"""

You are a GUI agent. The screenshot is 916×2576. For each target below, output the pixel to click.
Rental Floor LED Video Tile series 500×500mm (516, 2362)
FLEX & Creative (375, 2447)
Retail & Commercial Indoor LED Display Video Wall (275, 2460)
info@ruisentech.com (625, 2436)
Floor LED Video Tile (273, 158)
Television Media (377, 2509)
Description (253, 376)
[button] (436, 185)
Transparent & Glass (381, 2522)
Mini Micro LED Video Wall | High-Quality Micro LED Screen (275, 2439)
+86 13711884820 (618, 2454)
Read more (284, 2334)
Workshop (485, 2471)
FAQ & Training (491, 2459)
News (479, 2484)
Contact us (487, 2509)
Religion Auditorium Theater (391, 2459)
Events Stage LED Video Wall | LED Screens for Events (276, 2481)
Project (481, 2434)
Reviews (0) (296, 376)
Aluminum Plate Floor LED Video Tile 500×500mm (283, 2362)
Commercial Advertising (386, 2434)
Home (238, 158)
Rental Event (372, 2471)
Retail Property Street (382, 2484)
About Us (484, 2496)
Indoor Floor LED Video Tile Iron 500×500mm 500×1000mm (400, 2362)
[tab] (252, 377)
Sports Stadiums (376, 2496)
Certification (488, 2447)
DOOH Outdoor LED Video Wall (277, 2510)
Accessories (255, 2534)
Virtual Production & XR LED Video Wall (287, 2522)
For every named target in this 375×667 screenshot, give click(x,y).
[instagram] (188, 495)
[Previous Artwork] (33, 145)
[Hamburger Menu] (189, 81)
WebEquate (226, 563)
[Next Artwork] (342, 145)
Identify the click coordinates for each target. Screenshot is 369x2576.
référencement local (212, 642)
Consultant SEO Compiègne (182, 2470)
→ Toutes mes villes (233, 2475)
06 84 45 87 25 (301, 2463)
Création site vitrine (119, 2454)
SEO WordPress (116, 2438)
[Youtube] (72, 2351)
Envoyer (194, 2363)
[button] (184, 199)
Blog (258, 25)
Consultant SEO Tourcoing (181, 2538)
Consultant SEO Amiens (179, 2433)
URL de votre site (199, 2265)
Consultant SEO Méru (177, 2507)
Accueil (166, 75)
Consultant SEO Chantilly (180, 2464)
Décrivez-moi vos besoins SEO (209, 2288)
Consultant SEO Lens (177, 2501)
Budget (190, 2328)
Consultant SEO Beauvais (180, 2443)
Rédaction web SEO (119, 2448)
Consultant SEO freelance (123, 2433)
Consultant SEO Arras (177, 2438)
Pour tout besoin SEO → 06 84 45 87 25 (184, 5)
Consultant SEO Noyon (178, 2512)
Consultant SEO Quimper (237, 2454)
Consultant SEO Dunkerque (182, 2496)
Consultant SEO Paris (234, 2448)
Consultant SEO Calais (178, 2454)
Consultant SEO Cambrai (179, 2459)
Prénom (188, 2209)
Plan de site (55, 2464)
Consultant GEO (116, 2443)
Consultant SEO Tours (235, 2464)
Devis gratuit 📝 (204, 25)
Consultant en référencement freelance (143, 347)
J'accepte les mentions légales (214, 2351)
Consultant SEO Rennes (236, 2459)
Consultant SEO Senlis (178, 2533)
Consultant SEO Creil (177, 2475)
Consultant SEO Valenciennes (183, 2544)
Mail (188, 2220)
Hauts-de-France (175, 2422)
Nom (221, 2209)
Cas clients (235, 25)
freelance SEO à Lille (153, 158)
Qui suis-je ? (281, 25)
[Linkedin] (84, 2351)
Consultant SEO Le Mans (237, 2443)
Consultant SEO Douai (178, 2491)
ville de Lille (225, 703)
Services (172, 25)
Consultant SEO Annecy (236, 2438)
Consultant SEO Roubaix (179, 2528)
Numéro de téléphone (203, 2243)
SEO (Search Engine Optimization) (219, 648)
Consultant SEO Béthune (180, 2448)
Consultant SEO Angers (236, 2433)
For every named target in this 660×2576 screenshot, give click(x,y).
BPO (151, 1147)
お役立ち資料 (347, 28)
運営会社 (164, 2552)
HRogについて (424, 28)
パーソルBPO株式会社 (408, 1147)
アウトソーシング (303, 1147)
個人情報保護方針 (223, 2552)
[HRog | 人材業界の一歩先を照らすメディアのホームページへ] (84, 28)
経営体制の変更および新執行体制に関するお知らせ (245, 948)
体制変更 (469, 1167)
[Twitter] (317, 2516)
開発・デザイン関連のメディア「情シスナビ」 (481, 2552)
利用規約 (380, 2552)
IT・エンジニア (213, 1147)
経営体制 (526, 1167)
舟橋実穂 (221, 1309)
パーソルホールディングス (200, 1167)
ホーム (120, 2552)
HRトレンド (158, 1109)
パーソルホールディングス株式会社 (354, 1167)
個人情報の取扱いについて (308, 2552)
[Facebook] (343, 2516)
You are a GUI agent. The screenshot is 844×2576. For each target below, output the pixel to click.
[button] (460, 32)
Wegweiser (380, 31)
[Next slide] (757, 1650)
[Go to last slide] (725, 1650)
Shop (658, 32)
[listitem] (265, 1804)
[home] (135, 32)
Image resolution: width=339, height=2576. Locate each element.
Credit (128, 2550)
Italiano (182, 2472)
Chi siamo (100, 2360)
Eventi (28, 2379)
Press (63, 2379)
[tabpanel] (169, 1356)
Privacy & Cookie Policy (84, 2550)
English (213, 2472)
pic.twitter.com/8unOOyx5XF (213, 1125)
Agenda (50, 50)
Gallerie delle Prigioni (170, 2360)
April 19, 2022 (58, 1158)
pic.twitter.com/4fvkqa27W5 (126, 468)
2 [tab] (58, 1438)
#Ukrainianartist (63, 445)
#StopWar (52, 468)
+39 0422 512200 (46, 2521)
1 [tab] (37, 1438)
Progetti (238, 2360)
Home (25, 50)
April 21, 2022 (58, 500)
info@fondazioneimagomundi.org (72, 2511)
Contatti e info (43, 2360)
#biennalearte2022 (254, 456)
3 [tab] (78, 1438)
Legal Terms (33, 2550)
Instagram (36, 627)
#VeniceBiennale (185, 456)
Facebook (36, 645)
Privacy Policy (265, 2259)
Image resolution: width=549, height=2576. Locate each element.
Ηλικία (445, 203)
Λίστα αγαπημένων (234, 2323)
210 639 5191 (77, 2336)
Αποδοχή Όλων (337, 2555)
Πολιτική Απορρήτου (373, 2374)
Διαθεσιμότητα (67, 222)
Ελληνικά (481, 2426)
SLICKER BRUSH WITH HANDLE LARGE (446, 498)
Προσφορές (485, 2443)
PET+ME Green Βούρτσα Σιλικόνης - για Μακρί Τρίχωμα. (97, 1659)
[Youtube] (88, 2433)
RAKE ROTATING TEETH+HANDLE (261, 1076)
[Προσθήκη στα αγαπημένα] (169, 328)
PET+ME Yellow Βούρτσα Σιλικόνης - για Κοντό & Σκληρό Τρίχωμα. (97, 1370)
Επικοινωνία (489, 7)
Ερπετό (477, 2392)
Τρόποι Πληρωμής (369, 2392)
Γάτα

"""

Your goal> What's needed is a word-for-word restatement of all the entries.

Solution to this problem>
You are a GUI agent. The screenshot is 916×2576. For each target below, output the pixel to click.
Rental Floor LED Video Tile series 500×500mm (516, 2362)
FLEX & Creative (375, 2447)
Retail & Commercial Indoor LED Display Video Wall (275, 2460)
info@ruisentech.com (625, 2436)
Floor LED Video Tile (273, 158)
Television Media (377, 2509)
Description (253, 376)
[button] (436, 185)
Transparent & Glass (381, 2522)
Mini Micro LED Video Wall | High-Quality Micro LED Screen (275, 2439)
+86 13711884820 (618, 2454)
Read more (284, 2334)
Workshop (485, 2471)
FAQ & Training (491, 2459)
News (479, 2484)
Contact us (487, 2509)
Religion Auditorium Theater (391, 2459)
Events Stage LED Video Wall | LED Screens for Events (276, 2481)
Project (481, 2434)
Reviews (0) (296, 376)
Aluminum Plate Floor LED Video Tile 500×500mm (283, 2362)
Commercial Advertising (386, 2434)
Home (238, 158)
Rental Event (372, 2471)
Retail Property Street (382, 2484)
About Us (484, 2496)
Indoor Floor LED Video Tile Iron 500×500mm 500×1000mm (400, 2362)
[tab] (252, 377)
Sports Stadiums (376, 2496)
Certification (488, 2447)
DOOH Outdoor LED Video Wall (277, 2510)
Accessories (255, 2534)
Virtual Production & XR LED Video Wall (287, 2522)
For every named target in this 375×667 screenshot, give click(x,y).
[instagram] (188, 495)
[Previous Artwork] (33, 145)
[Hamburger Menu] (189, 81)
WebEquate (226, 563)
[Next Artwork] (342, 145)
Identify the click coordinates for each target. Screenshot is 369x2576.
référencement local (212, 642)
Consultant SEO Compiègne (182, 2470)
→ Toutes mes villes (233, 2475)
06 84 45 87 25 (301, 2463)
Création site vitrine (119, 2454)
SEO WordPress (116, 2438)
[Youtube] (72, 2351)
Envoyer (194, 2363)
[button] (184, 199)
Blog (258, 25)
Consultant SEO Tourcoing (181, 2538)
Consultant SEO Amiens (179, 2433)
URL de votre site (199, 2265)
Consultant SEO Méru (177, 2507)
Accueil (166, 75)
Consultant SEO Chantilly (180, 2464)
Décrivez-moi vos besoins SEO (209, 2288)
Consultant SEO Lens (177, 2501)
Budget (190, 2328)
Consultant SEO Beauvais (180, 2443)
Rédaction web SEO (119, 2448)
Consultant SEO freelance (123, 2433)
Consultant SEO Arras (177, 2438)
Pour tout besoin SEO → 06 84 45 87 25 (184, 5)
Consultant SEO Noyon (178, 2512)
Consultant SEO Quimper (237, 2454)
Consultant SEO Dunkerque (182, 2496)
Consultant SEO Paris (234, 2448)
Consultant SEO Calais (178, 2454)
Consultant SEO Cambrai (179, 2459)
Prénom (188, 2209)
Plan de site (55, 2464)
Consultant GEO (116, 2443)
Consultant SEO Tours (235, 2464)
Devis gratuit 📝 (204, 25)
Consultant en référencement freelance (143, 347)
J'accepte les mentions légales (214, 2351)
Consultant SEO Rennes (236, 2459)
Consultant SEO Senlis (178, 2533)
Consultant SEO Creil (177, 2475)
Consultant SEO Valenciennes (183, 2544)
Mail (188, 2220)
Hauts-de-France (175, 2422)
Nom (221, 2209)
Cas clients (235, 25)
freelance SEO à Lille (153, 158)
Qui suis-je ? (281, 25)
[Linkedin] (84, 2351)
Consultant SEO Le Mans (237, 2443)
Consultant SEO Douai (178, 2491)
ville de Lille (225, 703)
Services (172, 25)
Consultant SEO Annecy (236, 2438)
Consultant SEO Roubaix (179, 2528)
Numéro de téléphone (203, 2243)
SEO (Search Engine Optimization) (219, 648)
Consultant SEO Béthune (180, 2448)
Consultant SEO Angers (236, 2433)
For every named target in this 660×2576 screenshot, give click(x,y).
BPO (151, 1147)
お役立ち資料 (347, 28)
運営会社 (164, 2552)
HRogについて (424, 28)
パーソルBPO株式会社 (408, 1147)
アウトソーシング (303, 1147)
個人情報保護方針 (223, 2552)
[HRog | 人材業界の一歩先を照らすメディアのホームページへ] (84, 28)
経営体制の変更および新執行体制に関するお知らせ (245, 948)
体制変更 (469, 1167)
[Twitter] (317, 2516)
開発・デザイン関連のメディア「情シスナビ」 (481, 2552)
利用規約 (380, 2552)
IT・エンジニア (213, 1147)
経営体制 (526, 1167)
舟橋実穂 (221, 1309)
パーソルホールディングス (200, 1167)
ホーム (120, 2552)
HRトレンド (158, 1109)
パーソルホールディングス株式会社 (354, 1167)
個人情報の取扱いについて (308, 2552)
[Facebook] (343, 2516)
You are a GUI agent. The screenshot is 844×2576. For each target below, output the pixel to click.
[button] (460, 32)
Wegweiser (380, 31)
[Next slide] (757, 1650)
[Go to last slide] (725, 1650)
Shop (658, 32)
[listitem] (265, 1804)
[home] (135, 32)
Image resolution: width=339, height=2576. Locate each element.
Credit (128, 2550)
Italiano (182, 2472)
Chi siamo (100, 2360)
Eventi (28, 2379)
Press (63, 2379)
[tabpanel] (169, 1356)
Privacy & Cookie Policy (84, 2550)
English (213, 2472)
pic.twitter.com/8unOOyx5XF (213, 1125)
Agenda (50, 50)
Gallerie delle Prigioni (170, 2360)
April 19, 2022 (58, 1158)
pic.twitter.com/4fvkqa27W5 (126, 468)
2 [tab] (58, 1438)
#Ukrainianartist (63, 445)
#StopWar (52, 468)
+39 0422 512200 (46, 2521)
1 [tab] (37, 1438)
Progetti (238, 2360)
Home (25, 50)
April 21, 2022 (58, 500)
info@fondazioneimagomundi.org (72, 2511)
Contatti e info (43, 2360)
#biennalearte2022 (254, 456)
3 [tab] (78, 1438)
Legal Terms (33, 2550)
Instagram (36, 627)
#VeniceBiennale (185, 456)
Facebook (36, 645)
Privacy Policy (265, 2259)
Image resolution: width=549, height=2576. Locate each element.
Ηλικία (445, 203)
Λίστα αγαπημένων (234, 2323)
210 639 5191 (77, 2336)
Αποδοχή Όλων (337, 2555)
Πολιτική Απορρήτου (373, 2374)
Διαθεσιμότητα (67, 222)
Ελληνικά (481, 2426)
SLICKER BRUSH WITH HANDLE LARGE (446, 498)
Προσφορές (485, 2443)
PET+ME Green Βούρτσα Σιλικόνης - για Μακρί Τρίχωμα. (97, 1659)
[Youtube] (88, 2433)
RAKE ROTATING TEETH+HANDLE (261, 1076)
[Προσθήκη στα αγαπημένα] (169, 328)
PET+ME Yellow Βούρτσα Σιλικόνης - για Κοντό & Σκληρό Τρίχωμα. (97, 1370)
Επικοινωνία (489, 7)
Ερπετό (477, 2392)
Τρόποι Πληρωμής (369, 2392)
Γάτα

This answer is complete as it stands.